= GOAL OF THE EXERCISE =
From the listing below, pull out every line where the string "agent" appears.

§

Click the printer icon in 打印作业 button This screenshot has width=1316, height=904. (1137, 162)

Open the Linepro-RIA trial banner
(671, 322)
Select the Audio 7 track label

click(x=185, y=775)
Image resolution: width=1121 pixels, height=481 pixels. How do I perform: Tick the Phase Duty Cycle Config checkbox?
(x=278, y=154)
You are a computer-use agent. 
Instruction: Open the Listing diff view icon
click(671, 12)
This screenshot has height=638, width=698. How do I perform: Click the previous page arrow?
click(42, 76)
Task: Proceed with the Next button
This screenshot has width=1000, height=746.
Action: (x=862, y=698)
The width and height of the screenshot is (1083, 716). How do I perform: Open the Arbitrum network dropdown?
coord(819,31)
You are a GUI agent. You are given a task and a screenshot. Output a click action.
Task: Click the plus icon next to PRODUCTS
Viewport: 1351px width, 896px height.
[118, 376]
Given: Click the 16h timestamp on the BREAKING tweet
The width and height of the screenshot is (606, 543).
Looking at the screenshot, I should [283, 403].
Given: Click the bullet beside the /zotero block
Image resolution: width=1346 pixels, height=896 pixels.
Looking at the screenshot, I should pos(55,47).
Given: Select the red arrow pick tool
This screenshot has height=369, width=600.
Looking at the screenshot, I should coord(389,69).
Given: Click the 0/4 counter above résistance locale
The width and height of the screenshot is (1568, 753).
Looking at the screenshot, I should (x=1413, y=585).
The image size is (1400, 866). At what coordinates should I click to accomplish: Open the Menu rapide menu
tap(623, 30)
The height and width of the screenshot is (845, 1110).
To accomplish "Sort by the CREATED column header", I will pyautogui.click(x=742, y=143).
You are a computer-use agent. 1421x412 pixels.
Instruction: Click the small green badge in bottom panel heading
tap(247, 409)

§

= WORKED SOLUTION =
You are a computer-use agent. 
You are a GUI agent. You are given a task and a screenshot. Output a click action.
You are a computer-use agent. 1421x412 pixels.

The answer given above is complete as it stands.